What the exercise asks -> Copy out all of the rows below, substituting "Directive" for each occurrence of "Instruction" and leaving everything else unchanged.

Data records

>>>>

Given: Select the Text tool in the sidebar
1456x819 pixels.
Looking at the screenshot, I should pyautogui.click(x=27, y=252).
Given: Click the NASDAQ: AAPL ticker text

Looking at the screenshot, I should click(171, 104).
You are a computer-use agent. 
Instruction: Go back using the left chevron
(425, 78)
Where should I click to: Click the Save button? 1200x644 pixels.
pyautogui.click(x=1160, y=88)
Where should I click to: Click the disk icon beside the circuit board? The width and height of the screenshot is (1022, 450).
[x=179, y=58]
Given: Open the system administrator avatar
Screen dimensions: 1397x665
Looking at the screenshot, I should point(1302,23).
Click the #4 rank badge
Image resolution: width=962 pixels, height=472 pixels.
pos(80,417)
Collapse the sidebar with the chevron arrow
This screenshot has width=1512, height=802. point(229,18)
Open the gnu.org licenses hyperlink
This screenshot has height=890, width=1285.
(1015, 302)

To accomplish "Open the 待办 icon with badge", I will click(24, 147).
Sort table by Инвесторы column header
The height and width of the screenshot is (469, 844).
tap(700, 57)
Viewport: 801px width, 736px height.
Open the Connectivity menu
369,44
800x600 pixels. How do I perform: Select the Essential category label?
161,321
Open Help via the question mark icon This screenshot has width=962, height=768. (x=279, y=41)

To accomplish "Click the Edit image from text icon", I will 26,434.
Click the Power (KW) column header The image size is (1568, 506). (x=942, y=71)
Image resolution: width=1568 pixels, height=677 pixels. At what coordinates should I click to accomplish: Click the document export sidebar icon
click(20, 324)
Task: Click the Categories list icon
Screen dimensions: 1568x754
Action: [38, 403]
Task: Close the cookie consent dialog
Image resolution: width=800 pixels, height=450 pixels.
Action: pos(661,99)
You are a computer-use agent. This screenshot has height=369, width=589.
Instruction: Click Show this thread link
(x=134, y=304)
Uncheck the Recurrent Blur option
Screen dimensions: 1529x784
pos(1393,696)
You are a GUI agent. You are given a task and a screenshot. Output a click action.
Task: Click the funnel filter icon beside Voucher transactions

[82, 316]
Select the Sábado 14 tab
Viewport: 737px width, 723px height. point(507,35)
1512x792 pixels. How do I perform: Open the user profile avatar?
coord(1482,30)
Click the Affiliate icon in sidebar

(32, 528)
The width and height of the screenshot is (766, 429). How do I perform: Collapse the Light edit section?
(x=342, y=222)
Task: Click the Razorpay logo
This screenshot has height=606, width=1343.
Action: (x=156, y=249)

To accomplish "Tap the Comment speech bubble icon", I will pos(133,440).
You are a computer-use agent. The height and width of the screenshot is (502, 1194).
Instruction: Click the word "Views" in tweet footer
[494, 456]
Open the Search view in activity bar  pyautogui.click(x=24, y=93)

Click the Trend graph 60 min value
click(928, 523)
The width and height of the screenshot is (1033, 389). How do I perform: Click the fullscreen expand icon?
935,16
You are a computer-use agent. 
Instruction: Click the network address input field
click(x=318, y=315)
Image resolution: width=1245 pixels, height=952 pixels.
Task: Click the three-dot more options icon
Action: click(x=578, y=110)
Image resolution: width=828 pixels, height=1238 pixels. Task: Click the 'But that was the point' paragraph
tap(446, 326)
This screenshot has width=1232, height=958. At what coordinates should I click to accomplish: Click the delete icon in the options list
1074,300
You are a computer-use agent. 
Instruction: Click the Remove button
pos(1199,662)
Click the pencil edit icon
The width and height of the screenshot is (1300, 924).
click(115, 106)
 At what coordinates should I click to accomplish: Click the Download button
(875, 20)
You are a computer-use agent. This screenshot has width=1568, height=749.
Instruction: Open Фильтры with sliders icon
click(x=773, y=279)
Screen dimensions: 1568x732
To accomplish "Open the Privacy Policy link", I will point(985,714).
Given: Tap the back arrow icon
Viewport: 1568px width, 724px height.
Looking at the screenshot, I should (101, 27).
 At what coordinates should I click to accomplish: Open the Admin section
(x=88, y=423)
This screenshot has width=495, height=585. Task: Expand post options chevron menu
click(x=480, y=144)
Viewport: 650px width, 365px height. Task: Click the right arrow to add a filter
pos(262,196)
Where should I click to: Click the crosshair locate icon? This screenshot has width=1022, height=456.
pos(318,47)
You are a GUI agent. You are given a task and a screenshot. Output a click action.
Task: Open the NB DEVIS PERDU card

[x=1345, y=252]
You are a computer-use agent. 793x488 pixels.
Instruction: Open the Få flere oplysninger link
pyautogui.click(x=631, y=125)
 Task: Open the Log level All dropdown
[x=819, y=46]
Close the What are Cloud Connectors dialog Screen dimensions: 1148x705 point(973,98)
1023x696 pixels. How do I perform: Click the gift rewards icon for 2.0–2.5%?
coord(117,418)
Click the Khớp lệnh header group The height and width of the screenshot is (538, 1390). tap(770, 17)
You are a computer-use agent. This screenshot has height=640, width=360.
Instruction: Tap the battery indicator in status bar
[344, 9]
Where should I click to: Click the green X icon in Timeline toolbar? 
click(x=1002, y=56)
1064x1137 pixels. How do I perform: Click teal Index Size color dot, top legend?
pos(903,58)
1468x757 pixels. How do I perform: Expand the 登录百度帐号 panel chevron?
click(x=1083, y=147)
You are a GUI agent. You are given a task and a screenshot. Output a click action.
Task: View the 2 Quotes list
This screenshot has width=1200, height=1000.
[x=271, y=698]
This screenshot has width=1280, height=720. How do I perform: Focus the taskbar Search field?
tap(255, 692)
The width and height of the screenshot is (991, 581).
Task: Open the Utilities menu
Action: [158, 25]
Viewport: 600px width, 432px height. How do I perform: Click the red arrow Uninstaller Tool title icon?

<<<<

Written response ->
Given: Select the Text tool in the sidebar
1456x819 pixels.
Looking at the screenshot, I should pyautogui.click(x=27, y=252).
Given: Click the NASDAQ: AAPL ticker text

Looking at the screenshot, I should click(171, 104).
You are a computer-use agent. 
Directive: Go back using the left chevron
(425, 78)
Where should I click to: Click the Save button? 1200x644 pixels.
pyautogui.click(x=1160, y=88)
Where should I click to: Click the disk icon beside the circuit board? The width and height of the screenshot is (1022, 450).
[x=179, y=58]
Given: Open the system administrator avatar
Screen dimensions: 1397x665
Looking at the screenshot, I should point(1302,23).
Click the #4 rank badge
Image resolution: width=962 pixels, height=472 pixels.
pos(80,417)
Collapse the sidebar with the chevron arrow
This screenshot has width=1512, height=802. point(229,18)
Open the gnu.org licenses hyperlink
This screenshot has height=890, width=1285.
(1015, 302)

To accomplish "Open the 待办 icon with badge", I will click(24, 147).
Sort table by Инвесторы column header
The height and width of the screenshot is (469, 844).
tap(700, 57)
Viewport: 801px width, 736px height.
Open the Connectivity menu
369,44
800x600 pixels. How do I perform: Select the Essential category label?
161,321
Open Help via the question mark icon This screenshot has width=962, height=768. (x=279, y=41)

To accomplish "Click the Edit image from text icon", I will 26,434.
Click the Power (KW) column header The image size is (1568, 506). (x=942, y=71)
Image resolution: width=1568 pixels, height=677 pixels. At what coordinates should I click to accomplish: Click the document export sidebar icon
click(20, 324)
Task: Click the Categories list icon
Screen dimensions: 1568x754
Action: [38, 403]
Task: Close the cookie consent dialog
Image resolution: width=800 pixels, height=450 pixels.
Action: pos(661,99)
You are a computer-use agent. This screenshot has height=369, width=589.
Directive: Click Show this thread link
(x=134, y=304)
Uncheck the Recurrent Blur option
Screen dimensions: 1529x784
pos(1393,696)
You are a GUI agent. You are given a task and a screenshot. Output a click action.
Task: Click the funnel filter icon beside Voucher transactions

[82, 316]
Select the Sábado 14 tab
Viewport: 737px width, 723px height. point(507,35)
1512x792 pixels. How do I perform: Open the user profile avatar?
coord(1482,30)
Click the Affiliate icon in sidebar

(32, 528)
The width and height of the screenshot is (766, 429). How do I perform: Collapse the Light edit section?
(x=342, y=222)
Task: Click the Razorpay logo
This screenshot has height=606, width=1343.
Action: (x=156, y=249)

To accomplish "Tap the Comment speech bubble icon", I will pos(133,440).
You are a computer-use agent. The height and width of the screenshot is (502, 1194).
Directive: Click the word "Views" in tweet footer
[494, 456]
Open the Search view in activity bar  pyautogui.click(x=24, y=93)

Click the Trend graph 60 min value
click(928, 523)
The width and height of the screenshot is (1033, 389). How do I perform: Click the fullscreen expand icon?
935,16
You are a computer-use agent. 
Directive: Click the network address input field
click(x=318, y=315)
Image resolution: width=1245 pixels, height=952 pixels.
Task: Click the three-dot more options icon
Action: click(x=578, y=110)
Image resolution: width=828 pixels, height=1238 pixels. Task: Click the 'But that was the point' paragraph
tap(446, 326)
This screenshot has width=1232, height=958. At what coordinates should I click to accomplish: Click the delete icon in the options list
1074,300
You are a computer-use agent. 
Directive: Click the Remove button
pos(1199,662)
Click the pencil edit icon
The width and height of the screenshot is (1300, 924).
click(115, 106)
 At what coordinates should I click to accomplish: Click the Download button
(875, 20)
You are a computer-use agent. This screenshot has width=1568, height=749.
Directive: Open Фильтры with sliders icon
click(x=773, y=279)
Screen dimensions: 1568x732
To accomplish "Open the Privacy Policy link", I will point(985,714).
Given: Tap the back arrow icon
Viewport: 1568px width, 724px height.
Looking at the screenshot, I should (101, 27).
 At what coordinates should I click to accomplish: Open the Admin section
(x=88, y=423)
This screenshot has width=495, height=585. Task: Expand post options chevron menu
click(x=480, y=144)
Viewport: 650px width, 365px height. Task: Click the right arrow to add a filter
pos(262,196)
Where should I click to: Click the crosshair locate icon? This screenshot has width=1022, height=456.
pos(318,47)
You are a GUI agent. You are given a task and a screenshot. Output a click action.
Task: Open the NB DEVIS PERDU card

[x=1345, y=252]
You are a computer-use agent. 793x488 pixels.
Directive: Open the Få flere oplysninger link
pyautogui.click(x=631, y=125)
 Task: Open the Log level All dropdown
[x=819, y=46]
Close the What are Cloud Connectors dialog Screen dimensions: 1148x705 point(973,98)
1023x696 pixels. How do I perform: Click the gift rewards icon for 2.0–2.5%?
coord(117,418)
Click the Khớp lệnh header group The height and width of the screenshot is (538, 1390). tap(770, 17)
You are a computer-use agent. This screenshot has height=640, width=360.
Directive: Tap the battery indicator in status bar
[344, 9]
Where should I click to: Click the green X icon in Timeline toolbar? 
click(x=1002, y=56)
1064x1137 pixels. How do I perform: Click teal Index Size color dot, top legend?
pos(903,58)
1468x757 pixels. How do I perform: Expand the 登录百度帐号 panel chevron?
click(x=1083, y=147)
You are a GUI agent. You are given a task and a screenshot. Output a click action.
Task: View the 2 Quotes list
This screenshot has width=1200, height=1000.
[x=271, y=698]
This screenshot has width=1280, height=720. How do I perform: Focus the taskbar Search field?
tap(255, 692)
The width and height of the screenshot is (991, 581).
Task: Open the Utilities menu
Action: [158, 25]
Viewport: 600px width, 432px height. How do I perform: Click the red arrow Uninstaller Tool title icon?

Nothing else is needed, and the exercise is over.